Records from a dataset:
______________________________
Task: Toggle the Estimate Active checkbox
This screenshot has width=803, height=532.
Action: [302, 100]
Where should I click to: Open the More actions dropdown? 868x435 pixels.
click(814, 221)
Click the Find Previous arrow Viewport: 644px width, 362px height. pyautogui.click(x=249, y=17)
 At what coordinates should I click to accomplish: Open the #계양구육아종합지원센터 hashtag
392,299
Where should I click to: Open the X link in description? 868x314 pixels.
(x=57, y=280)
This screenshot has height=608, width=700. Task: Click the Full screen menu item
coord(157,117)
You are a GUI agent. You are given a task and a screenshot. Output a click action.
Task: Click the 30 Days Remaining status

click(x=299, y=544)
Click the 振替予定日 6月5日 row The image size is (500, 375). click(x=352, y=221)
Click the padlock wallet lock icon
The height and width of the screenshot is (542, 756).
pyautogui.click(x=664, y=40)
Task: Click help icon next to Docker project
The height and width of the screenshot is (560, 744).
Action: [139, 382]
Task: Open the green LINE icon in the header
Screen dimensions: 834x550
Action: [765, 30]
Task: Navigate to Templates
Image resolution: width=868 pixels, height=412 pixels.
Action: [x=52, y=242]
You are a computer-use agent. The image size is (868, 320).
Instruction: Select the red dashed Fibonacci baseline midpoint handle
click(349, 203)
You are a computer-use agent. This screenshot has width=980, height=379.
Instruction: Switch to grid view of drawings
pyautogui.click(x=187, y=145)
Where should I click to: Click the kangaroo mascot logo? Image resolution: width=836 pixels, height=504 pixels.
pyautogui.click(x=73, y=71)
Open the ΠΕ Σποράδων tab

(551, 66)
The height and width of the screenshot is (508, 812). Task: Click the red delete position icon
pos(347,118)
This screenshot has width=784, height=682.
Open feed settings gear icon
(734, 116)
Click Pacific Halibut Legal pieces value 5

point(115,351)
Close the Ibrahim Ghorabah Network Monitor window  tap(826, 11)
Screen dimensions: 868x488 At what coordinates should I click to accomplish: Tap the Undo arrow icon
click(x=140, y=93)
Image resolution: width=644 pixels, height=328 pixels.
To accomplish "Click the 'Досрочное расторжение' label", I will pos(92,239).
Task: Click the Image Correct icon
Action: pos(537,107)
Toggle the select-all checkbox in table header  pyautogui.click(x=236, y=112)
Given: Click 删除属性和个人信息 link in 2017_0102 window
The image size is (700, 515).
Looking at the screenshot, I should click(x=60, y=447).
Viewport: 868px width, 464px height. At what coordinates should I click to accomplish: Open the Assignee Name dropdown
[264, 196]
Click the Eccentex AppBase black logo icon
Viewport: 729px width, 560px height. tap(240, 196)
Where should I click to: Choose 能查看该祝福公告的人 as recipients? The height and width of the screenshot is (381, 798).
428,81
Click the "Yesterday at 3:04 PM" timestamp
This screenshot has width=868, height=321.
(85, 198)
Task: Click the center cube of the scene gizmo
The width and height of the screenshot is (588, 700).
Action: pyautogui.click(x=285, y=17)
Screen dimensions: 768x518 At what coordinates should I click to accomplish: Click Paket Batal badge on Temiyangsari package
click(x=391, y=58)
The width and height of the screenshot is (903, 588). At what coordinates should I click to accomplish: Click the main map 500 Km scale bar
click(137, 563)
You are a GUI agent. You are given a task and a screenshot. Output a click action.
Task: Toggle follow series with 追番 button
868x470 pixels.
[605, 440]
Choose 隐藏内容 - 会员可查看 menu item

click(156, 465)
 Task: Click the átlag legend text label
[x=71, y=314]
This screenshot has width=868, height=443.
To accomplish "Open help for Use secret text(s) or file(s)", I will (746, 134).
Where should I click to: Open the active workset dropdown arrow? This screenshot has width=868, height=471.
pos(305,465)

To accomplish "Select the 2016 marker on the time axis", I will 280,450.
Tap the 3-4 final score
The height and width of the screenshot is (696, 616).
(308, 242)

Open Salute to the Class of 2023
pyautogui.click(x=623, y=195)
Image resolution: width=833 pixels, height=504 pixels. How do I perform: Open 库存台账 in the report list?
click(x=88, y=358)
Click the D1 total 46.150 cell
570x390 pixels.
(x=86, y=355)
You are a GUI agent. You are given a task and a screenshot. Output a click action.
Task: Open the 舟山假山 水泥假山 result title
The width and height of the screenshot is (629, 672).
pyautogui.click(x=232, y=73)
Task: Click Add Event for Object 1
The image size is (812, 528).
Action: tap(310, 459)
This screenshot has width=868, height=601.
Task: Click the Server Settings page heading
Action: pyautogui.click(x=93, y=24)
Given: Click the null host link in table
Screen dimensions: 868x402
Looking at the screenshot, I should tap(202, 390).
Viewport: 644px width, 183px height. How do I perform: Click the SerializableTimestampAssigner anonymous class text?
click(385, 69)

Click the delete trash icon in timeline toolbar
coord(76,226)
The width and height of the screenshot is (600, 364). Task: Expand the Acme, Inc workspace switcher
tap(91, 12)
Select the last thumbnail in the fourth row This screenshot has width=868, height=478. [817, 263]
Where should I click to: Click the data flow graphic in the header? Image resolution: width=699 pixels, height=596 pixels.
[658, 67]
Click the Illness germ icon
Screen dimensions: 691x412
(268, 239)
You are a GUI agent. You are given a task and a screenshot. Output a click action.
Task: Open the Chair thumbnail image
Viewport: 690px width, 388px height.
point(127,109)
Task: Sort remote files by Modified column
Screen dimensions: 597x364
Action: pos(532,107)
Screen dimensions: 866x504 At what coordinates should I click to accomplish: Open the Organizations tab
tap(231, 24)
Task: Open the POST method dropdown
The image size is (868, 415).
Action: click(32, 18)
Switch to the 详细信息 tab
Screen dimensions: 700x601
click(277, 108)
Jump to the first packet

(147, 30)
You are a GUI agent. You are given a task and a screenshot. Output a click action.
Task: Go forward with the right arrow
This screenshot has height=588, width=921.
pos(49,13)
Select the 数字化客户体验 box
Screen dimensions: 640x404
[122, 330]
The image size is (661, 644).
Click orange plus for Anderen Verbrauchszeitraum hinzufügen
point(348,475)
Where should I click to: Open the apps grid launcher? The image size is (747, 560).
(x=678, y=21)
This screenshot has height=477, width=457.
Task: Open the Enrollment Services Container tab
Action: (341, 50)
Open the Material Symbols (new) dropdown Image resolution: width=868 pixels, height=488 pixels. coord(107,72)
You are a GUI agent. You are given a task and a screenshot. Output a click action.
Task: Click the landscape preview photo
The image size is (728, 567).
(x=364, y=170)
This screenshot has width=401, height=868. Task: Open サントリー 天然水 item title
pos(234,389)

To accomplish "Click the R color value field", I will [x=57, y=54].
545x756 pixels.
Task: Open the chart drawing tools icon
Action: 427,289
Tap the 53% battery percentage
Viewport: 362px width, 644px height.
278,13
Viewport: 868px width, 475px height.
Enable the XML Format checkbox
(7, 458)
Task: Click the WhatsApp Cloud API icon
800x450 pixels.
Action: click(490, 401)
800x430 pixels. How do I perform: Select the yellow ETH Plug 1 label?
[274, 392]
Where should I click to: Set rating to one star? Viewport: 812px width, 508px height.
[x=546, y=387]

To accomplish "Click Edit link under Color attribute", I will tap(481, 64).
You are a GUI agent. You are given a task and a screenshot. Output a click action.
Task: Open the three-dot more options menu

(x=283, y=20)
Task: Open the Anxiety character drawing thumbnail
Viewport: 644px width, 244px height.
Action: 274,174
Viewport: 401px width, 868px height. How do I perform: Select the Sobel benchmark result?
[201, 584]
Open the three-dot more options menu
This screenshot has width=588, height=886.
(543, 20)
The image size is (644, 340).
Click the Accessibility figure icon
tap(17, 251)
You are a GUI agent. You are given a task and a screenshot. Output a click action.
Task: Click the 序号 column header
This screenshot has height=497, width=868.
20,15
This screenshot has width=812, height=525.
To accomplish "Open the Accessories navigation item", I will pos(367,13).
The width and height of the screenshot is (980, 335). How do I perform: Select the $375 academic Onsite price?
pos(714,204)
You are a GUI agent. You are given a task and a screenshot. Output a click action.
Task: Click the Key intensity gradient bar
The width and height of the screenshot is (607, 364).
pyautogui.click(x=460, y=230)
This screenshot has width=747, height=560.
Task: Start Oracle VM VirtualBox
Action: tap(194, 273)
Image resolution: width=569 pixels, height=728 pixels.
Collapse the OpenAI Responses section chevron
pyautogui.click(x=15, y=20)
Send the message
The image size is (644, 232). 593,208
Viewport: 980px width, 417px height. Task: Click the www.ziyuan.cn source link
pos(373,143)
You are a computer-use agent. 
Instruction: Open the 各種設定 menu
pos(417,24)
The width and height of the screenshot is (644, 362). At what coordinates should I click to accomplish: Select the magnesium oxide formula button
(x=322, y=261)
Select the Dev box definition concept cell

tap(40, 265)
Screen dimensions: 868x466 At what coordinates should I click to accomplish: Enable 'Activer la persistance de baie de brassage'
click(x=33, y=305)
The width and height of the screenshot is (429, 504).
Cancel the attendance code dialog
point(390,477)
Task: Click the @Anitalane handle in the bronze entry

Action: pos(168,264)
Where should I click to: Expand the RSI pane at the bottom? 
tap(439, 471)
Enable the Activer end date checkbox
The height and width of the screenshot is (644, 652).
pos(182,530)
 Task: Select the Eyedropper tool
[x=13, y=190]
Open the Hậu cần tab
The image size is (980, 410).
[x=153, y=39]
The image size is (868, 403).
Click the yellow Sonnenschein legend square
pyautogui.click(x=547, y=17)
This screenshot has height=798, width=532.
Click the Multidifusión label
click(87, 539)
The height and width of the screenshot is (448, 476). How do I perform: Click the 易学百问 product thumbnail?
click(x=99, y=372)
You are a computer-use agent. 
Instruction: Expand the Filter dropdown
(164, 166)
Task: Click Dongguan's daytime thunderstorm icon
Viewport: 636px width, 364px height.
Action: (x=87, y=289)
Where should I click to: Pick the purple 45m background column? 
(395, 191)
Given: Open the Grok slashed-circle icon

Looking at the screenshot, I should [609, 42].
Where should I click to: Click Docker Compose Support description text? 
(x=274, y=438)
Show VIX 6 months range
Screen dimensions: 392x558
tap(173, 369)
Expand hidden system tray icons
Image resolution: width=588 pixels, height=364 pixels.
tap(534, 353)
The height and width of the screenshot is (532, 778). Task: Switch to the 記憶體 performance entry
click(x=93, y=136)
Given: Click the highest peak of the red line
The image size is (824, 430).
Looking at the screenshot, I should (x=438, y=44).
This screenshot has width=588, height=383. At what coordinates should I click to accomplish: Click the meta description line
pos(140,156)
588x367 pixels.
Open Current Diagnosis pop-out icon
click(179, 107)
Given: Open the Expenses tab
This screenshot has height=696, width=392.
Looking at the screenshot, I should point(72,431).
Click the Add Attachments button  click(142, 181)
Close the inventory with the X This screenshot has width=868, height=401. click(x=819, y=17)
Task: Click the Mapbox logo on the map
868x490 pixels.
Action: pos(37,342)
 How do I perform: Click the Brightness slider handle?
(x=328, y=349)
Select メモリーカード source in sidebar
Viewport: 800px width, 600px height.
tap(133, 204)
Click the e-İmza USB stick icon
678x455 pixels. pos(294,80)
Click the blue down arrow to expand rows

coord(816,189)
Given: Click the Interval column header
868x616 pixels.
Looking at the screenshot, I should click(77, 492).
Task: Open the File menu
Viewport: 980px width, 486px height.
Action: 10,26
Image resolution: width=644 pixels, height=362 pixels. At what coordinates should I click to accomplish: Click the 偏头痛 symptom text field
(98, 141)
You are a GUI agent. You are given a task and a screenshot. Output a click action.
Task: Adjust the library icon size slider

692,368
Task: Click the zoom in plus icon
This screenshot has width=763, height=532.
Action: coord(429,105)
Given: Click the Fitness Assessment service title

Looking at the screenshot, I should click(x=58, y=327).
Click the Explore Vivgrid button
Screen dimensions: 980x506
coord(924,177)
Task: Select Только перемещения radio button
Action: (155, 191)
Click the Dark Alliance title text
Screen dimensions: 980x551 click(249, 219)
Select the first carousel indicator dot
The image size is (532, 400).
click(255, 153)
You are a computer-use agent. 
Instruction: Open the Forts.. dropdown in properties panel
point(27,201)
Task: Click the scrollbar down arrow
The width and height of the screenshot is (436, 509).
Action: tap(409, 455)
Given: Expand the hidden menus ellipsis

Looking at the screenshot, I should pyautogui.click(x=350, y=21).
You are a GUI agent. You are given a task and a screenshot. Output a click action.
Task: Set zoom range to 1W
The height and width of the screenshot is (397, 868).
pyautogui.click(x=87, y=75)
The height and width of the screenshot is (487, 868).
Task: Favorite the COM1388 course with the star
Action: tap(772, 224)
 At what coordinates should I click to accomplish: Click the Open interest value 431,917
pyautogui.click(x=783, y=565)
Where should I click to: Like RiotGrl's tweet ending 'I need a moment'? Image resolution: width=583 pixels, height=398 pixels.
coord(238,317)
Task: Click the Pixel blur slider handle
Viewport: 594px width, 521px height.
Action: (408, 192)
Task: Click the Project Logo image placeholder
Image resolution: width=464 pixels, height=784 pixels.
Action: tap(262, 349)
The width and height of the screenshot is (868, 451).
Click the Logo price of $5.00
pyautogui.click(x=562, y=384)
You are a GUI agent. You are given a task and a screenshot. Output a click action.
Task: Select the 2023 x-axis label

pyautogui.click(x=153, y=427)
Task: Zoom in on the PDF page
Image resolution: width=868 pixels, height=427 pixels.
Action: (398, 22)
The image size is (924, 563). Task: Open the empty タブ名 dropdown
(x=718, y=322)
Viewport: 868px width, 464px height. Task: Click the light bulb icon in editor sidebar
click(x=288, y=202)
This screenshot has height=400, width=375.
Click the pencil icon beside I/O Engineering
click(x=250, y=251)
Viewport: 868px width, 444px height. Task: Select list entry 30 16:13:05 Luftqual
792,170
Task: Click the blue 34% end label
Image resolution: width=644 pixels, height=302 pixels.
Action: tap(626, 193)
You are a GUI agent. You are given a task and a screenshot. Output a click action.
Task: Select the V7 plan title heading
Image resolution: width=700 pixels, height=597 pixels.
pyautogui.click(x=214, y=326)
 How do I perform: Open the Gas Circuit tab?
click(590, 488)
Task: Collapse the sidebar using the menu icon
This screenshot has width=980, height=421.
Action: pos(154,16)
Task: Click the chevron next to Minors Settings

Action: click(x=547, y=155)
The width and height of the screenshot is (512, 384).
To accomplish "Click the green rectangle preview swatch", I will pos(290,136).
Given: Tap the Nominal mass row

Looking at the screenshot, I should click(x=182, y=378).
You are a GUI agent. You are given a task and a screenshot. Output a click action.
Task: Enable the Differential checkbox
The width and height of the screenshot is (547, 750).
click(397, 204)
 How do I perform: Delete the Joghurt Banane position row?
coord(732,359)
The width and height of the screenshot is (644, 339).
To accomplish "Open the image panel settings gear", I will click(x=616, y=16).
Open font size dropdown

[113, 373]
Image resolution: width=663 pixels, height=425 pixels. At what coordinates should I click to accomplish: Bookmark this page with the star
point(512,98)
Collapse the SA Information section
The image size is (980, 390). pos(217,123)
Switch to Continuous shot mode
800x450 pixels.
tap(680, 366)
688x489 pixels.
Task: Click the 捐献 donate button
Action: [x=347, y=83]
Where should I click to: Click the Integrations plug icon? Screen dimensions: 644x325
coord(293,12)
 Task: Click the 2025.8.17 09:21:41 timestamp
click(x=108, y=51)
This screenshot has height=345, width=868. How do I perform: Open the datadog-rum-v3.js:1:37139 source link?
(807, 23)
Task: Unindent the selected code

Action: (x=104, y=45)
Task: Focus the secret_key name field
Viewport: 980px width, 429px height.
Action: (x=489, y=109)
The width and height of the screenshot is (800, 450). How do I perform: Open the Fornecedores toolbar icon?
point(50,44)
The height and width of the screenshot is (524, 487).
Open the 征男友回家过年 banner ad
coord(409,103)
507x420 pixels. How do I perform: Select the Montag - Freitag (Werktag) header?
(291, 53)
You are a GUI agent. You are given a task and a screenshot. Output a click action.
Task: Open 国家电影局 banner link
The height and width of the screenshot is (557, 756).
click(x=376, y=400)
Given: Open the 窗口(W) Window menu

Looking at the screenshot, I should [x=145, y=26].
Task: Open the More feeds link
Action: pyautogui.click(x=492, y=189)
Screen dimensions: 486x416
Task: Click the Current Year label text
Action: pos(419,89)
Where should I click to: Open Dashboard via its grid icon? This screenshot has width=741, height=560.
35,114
______________________________
The answer must consist of every line from the data that contains the word "help".

--- SOLUTION TO THE EXERCISE ---
Task: Click help icon next to Docker project
To accomplish "Open help for Use secret text(s) or file(s)", I will (746, 134).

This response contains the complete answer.